Miller grew up in Superior, Neb., where his father's family lives. He had a football in his hands at an early age, and his grandfather constructed a goalpost our of PVC pipe so he could begin to learn how to placekick with Nerf balls. Later, his grandfather replaced it with a regulation sized goalpost with a net attached.
"My uncle taught me how to kick soccer-style rather than straight on, and it's just something I stayed with," Tanner said.
Both his father, Brian, and uncle, Kevin, walked on and played football for Nebraska. Another uncle, Andrew, was a quarterback at Nebraska Wesleyan. His grandfather and father coached football, and Kevin is the current coach at Superior High School.
"It was sports all the time," Tanner said of his adolescent years. "That's our family name."
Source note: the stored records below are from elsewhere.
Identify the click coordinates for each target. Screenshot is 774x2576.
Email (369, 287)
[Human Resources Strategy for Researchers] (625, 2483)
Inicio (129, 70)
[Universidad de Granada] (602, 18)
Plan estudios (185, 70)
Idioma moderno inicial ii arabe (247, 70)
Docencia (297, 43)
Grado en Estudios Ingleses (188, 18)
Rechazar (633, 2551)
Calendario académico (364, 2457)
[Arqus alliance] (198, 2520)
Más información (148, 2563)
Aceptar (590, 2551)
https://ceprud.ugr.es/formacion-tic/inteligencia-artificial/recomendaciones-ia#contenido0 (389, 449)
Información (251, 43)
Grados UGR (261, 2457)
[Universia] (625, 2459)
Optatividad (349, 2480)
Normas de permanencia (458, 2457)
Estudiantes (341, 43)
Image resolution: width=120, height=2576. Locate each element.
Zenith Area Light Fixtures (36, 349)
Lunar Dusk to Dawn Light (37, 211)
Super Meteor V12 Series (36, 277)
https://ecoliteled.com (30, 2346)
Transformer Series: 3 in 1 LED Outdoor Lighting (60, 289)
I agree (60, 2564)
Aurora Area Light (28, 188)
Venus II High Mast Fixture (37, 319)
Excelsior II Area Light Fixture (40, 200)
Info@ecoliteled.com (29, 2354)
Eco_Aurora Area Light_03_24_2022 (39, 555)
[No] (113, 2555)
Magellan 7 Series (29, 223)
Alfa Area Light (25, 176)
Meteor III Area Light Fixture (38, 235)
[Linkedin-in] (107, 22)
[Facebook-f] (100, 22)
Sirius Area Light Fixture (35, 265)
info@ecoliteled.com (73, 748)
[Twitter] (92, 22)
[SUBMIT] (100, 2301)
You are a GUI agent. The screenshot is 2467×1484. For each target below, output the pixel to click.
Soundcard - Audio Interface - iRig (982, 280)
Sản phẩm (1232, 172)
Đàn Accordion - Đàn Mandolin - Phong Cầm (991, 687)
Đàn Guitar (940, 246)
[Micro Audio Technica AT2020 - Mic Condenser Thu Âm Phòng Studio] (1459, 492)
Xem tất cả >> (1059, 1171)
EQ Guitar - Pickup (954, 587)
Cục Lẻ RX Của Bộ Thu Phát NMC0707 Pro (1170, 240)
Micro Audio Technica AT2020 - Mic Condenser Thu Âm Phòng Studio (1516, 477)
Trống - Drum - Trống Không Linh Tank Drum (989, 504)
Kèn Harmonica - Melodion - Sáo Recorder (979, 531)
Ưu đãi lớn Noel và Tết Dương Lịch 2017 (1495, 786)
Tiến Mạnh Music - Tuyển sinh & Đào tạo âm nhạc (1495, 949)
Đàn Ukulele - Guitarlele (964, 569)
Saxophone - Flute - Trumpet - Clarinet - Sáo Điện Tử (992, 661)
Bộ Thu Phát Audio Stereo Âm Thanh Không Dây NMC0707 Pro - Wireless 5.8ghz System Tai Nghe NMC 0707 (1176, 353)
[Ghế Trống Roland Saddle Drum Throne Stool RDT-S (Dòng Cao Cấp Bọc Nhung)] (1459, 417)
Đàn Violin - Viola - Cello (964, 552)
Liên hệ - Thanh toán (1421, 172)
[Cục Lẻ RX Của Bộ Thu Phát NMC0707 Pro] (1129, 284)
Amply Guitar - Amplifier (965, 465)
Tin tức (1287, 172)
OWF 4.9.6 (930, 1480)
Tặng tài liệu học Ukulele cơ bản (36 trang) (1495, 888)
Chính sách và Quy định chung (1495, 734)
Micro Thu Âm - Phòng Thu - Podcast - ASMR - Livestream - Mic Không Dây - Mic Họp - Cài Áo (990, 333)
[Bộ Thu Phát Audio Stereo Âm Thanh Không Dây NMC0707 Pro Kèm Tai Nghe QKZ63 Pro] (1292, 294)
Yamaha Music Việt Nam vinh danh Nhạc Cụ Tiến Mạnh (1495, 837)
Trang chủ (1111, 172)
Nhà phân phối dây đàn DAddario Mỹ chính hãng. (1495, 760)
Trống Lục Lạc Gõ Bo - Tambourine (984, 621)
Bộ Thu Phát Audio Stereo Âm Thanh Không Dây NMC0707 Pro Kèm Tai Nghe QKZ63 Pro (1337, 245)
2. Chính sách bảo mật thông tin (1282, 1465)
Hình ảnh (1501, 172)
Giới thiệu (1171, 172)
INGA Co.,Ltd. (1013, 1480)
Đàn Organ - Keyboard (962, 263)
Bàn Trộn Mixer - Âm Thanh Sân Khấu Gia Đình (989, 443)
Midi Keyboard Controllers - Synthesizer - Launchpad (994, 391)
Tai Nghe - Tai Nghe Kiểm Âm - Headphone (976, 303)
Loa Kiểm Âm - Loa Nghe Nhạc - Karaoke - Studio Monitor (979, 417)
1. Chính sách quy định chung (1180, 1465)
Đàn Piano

While baseball never struck his fancy, Miller competed in AAU track in the summers. He learned hurdling from a former record-setting hurdler in Superior at age 8 or 9. He ran in the National Junior Olympics in Sacramento, Calif., and in Miami.
From age 4 until 11, Miller competed in gymnastics.
"He did it for five or six years and even went to the nationals when they were in Des Moines," Brian Miller said. "I think that was one of the biggest things to help build coordination with him, flexibility, balance. He actually came to the University of Iowa for a gymnastics camp."
Basketball was Tanner's first love in elementary school, but he never thought about devoting full time to any one sport with all of the others competing for his attention.
The family moved to the Kalona area in the summer before Miller entered eighth grade. His mother, Raelyn, grew up in Morning Sun and played six-player basketball at Winfield-Mount Union.
Football soon eclipsed basketball. Miller set a goal of playing college football and built a terrific resume at Mid-Prairie. Northern Iowa offered a scholarship. He visited Nebraska and was urged to walk on and follow his dad and uncle. His family in Nebraska has season tickets to Husker games, while his mother's family has season tickets at Iowa.
But Iowa changed the landscape when it offered Miller a scholarship just before the national signing day in February, and Tanner accepted.
"He was able to see a couple of great programs," Brian Miller said. "It's always been something he's wanted to do."
Even though he accumulated about 4,000 rushing yards the past two seasons, Miller is happy to be slated for defense at Iowa.
"Being around my dad and uncle, they're defensive guys," Tanner said. "That mindset and the way we talk back and forth, that's what got me into playing the defensive side of the ball. All my accolades came on offense and being a running back, but I've always preferred defense, and I'm just lucky now that for the next four years I get to be the one hitting people rather than taking a beating.
"I think that position (safety) fits me the best in the way I can grow and develop as a college football player."
Brian was a middle line backer and Kevin was a defensive tackle.
"He likes being the last line of defense," Brian said. "If things happen to break down, he wants to be the one to make the play. I think that's why he's done well in the individual events (In track or gymnastics) because he knows what he needs to get done. He's a hard worker, and he's been fortunate to have some awfully good coaches."
Perhaps his biggest adjustment in college will be with his family.
"My whole family, no matter how big of Husker fans they are, they are going to have to become Hawkeye fans," Tanner said firmly.